→ EXERCISE TASKS
(a) In the article about veterans turning to Reiki, in which two countries did Jamie Snedecker serve?
(b) From the article about veterans turning to Reiki, output the passage starting at "What You Need" and ending at "battle started young.".
-- SELECTED EXCERPT follows --
LEXINGTON, Ky. — For many veterans returning home to civilian life is an adjustment.

The organization Hope for Warriors said a growing number of veterans are seeking holistic medicine following their service careers.

What You Need To Know

  • An organization says more veterans are turning to holistic therapy

  • Reiki is alternative therapy

  • A Lexington veteran says Reiki helps him heal and create new flow of energy

  • The veteran also now practices Reiki

“I've been dealing with depression and anxiety most of my life,” said Jamie Snedecker, an army veteran. Snedecker said his mental battle started young.

"I battled depression, I was actually a teenager and it carried with me, you know, into the Army," he said.

The veteran served in Afghanistan and South Korea, doing two tours.

“I was looking for answers to things in my life and other ways of healing besides medication or other things that didn't really resonate with me at the time,” Snedecker said. 

That's when he found Reiki.

“I like to say that spirit kind of showed me the way,” Snedecker said.

Army veteran Jamie Snedecker shows off the ribbons on his uniform he earned. (Spectrum News 1/Khyati Patel)

In a quiet room with soothing music, Lexington practitioner Misha Miles reset Jamie's energy, healing his wounds using gentle hand movements to guide the flow of healthy energy. She founded Misha's Healing Love.

“There's a tendency for us to bottle up, be strong, and the releasing of that pressure that's inside of me is basically it feels like a flow,” Snedecker said. 

Reiki is alternative holistic therapy. 

“Some of my friends have families and they're really kind of get that support system. I’ve lost some friends since being out of the Army couple over the alcoholism, a couple of them to suicide. And some of them are still struggling,” Snedecker said.

It’s designed to help not only veterans, but anyone healing from emotional wounds and physical pain.
-- SELECTED EXCERPT concluded --
-- DATA SEGMENT follows --
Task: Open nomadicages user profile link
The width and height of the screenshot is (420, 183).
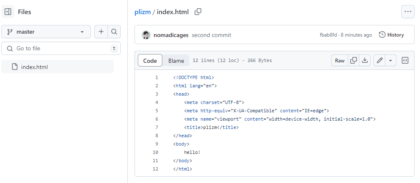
-- DATA SEGMENT concluded --
→ ANSWERS BELOW
(a) Afghanistan and South Korea.

(b)
What You Need To Know

  • An organization says more veterans are turning to holistic therapy

  • Reiki is alternative therapy

  • A Lexington veteran says Reiki helps him heal and create new flow of energy

  • The veteran also now practices Reiki

“I've been dealing with depression and anxiety most of my life,” said Jamie Snedecker, an army veteran. Snedecker said his mental battle started young.